Publié le : lundi 24 avril 2017

Source : Cour d’appel de Dijon

Date : 09 mars 2017

Extraits :

« Par ses conclusions du 5 décembre 2016 valablement développées à l’audience par M. Gilles B., directeur des affaires juridiques, qui a reçu pouvoir à cet effet, l’appelant demande à la cour d’infirmer en toutes ses dispositions l’ordonnance déférée, de dire que la présomption de minorité à l’égard de M. K. D. est renversée, d’ordonner la mainlevée de la mesure de tutelle et de réserver les dépens.

Le président du Conseil départemental fait valoir que, face à l’afflux de personnes qui se prétendent "mineurs non accompagnés", il importe pour lui de réserver le bénéfice de structures d’accueil et de procédures réservées aux mineurs à ces seuls mineurs. Systématiser l’accueil, c’est aussi prendre le risque de placer un adulte dans un même lieu d’accueil, à savoir l’Hôtel Escatel, que des mineurs que le Département a la mission de protéger. Par ailleurs, la construction identitaire d’une personne est problématique lorsqu’elle est placée et accompagnée comme un mineur alors qu’en réalité elle est adulte et qu’elle se retrouve obligée d’être sans cesse dans le mensonge.

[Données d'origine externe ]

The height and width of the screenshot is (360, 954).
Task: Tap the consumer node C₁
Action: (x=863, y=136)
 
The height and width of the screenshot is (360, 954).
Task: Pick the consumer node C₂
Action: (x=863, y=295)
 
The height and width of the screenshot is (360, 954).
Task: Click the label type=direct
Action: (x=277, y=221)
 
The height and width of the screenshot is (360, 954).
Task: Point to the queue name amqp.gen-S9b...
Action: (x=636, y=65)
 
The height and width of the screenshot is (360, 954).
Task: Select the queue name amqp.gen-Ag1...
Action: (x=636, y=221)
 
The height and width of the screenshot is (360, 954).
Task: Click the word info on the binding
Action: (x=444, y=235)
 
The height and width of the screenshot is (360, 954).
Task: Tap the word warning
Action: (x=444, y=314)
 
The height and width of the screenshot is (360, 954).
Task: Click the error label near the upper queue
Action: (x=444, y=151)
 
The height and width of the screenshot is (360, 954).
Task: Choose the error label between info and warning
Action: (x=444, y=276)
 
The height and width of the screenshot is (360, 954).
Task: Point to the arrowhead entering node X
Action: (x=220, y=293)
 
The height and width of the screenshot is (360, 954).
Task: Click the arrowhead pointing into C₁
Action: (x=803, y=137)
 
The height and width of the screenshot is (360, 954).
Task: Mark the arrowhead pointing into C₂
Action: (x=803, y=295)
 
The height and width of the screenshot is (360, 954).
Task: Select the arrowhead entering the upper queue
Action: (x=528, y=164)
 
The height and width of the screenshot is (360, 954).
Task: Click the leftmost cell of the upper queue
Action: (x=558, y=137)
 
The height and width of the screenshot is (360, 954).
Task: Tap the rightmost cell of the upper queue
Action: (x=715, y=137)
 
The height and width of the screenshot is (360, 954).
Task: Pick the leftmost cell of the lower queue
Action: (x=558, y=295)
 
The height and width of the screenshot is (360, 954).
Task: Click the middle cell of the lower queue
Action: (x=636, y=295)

S’agissant des résultats de l’évaluation, le rapport établi suite aux entretiens avec M. K. D. laisse apparaître diverses réserves qui n’ont pas emporté la conviction de l’appelant quant à la totale sincérité du récit. Il observe que les conditions d’obtention de son extrait d’acte de naissance sont quelque peu rocambolesques et interrogent sur leur crédibilité. Ce serait sur les conseils d’un ami de classe plus âgé que lui qu’il se serait rendu au domicile de ses parents, décédés dans un accident de la route, et aurait trouvé ce document en reconnaissant son nom dessus. Certaines incohérences transparaissent dans le rapport étant donné que les travailleurs sociaux ont pu constater que K. est en mesure de déchiffrer un mot simple et de réaliser des opérations mathématiques simples. Pourtant lorsque K. évoque sa traversée de la Méditerranée, il indique : "moi je sais pas compter". Au cours de son récit, M. K. D. fait état de l’aide matérielle et financière dont il aurait bénéficié tout au long de son parcours. Tout d’abord jusqu’à son arrivée en Italie, l’ensemble du trajet aurait été organisé par son ami de classe plus âgé que lui, M. D..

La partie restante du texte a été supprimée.